Cameroun – Atteintes à la fortune publique : le pays coincé par ses lois

Séraphin Deffo

C’est ce que pense le fonctionnaire camerounais Séraphin Deffo Deffo qui vient de procéder à la dédicace du livre : « Enquêtes en eaux troubles ». En présence d’un parterre de personnalités et d’autorités administratives de la ville de Douala. Au rang desquelles le délégué du Gouvernement auprès de la Communauté urbaine et le directeur général du Port autonome de Douala.
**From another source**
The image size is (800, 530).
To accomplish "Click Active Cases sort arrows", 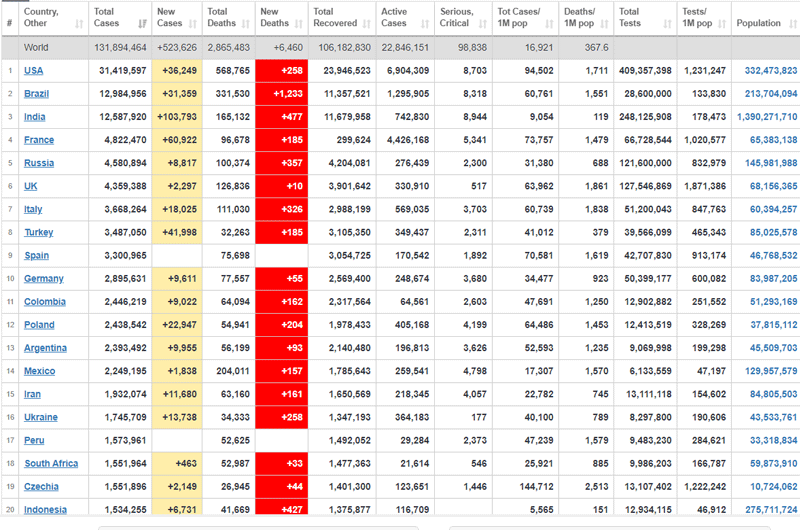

Note de lecture avec CAMERPOST.

Contribuer à la lutte contre la corruption

Dans l’ouvrage de 424 pages, l’auteur souligne que le Cameroun semble s’être inscrit dans ce que Jean Pierre Olivier de Sardan désigne par complexe de corruption à savoir : « un ensemble de pratiques illicites, techniquement distinctes de la corruption mais qui ont toutes en commun d’être associées à des fonctions étatiques, paraétatiques ou bureaucratiques, d’être en contradiction avec l’éthique du bien public ou du service public, de permettre des formes illégales d’enrichissement, et d’user et d’abuser à cet effet de position de pouvoir ».

Séraphin Deffo expose sa vision du problème relatif aux atteintes à la fortune publique au Cameroun. Pour lui, il faut éviter les erreurs de pensée du genre : « la corruption est partout, c’est comme le palu ; La corruption existe depuis toujours, c’est comme le péché ; La notion de corruption demande beaucoup de temps, et alors ? Dans beaucoup de pays la corruption n’est pas nuisible, elle lubrifie les rouages et soude le système politique, elle est quand même faible dans les pays développés ; La corruption va disparaître d’elle-même grâce à l’économie de marché et au pluralisme démocratique, faux ; Elle s’accroît si rien n’est fait ».

Le Cameroun a mal dans l’application effective des lois

Fort de tout cela, Séraphin Deffo dans « Enquêtes en eaux troubles », soutient que le Cameroun n’a pas mal à ses lois ni aux organes chargés de réprimer les atteintes à la fortune publique, mais plutôt dans l’application effective des lois. D’après ses dires, avec la globalisation, ces lois tendent à se ressembler dans tous les pays. « Enquêtes en eaux troubles est une contribution de plus dans la lutte que nous menons tous contre les serviteurs de l’Etat qui plongent pieds et mains dans les deniers publics et se servent au mépris de toute morale », dit l’écrivain qui précise n’avoir pas la prétention d’avoir livré la formule magique qui débarrassera le Cameroun du joug des prévaricateurs de la fortune publique.

Son livre est présenté au public dans un contexte où selon l’Observatoire  de lutte contre la corruption au Cameroun, 40% des recettes enregistrées chaque année au Cameroun ne servent pas le développement pour cause de corruption. En plus, selon l’organisation non gouvernementale camerounaise « Sos corruption », l’Etat perd en moyenne par an 40 milliards de Fcfa à cause du même fléau. Pour sa part, Greepeace estime que l’Etat perdrait en moyenne 100 milliards de Fcfa chaque année dans le secteur forestier, du fait de l’exploitation illégale. Des statistiques qui démontrent à suffire que les atteintes à la fortune publique ont fait leur lit au pays.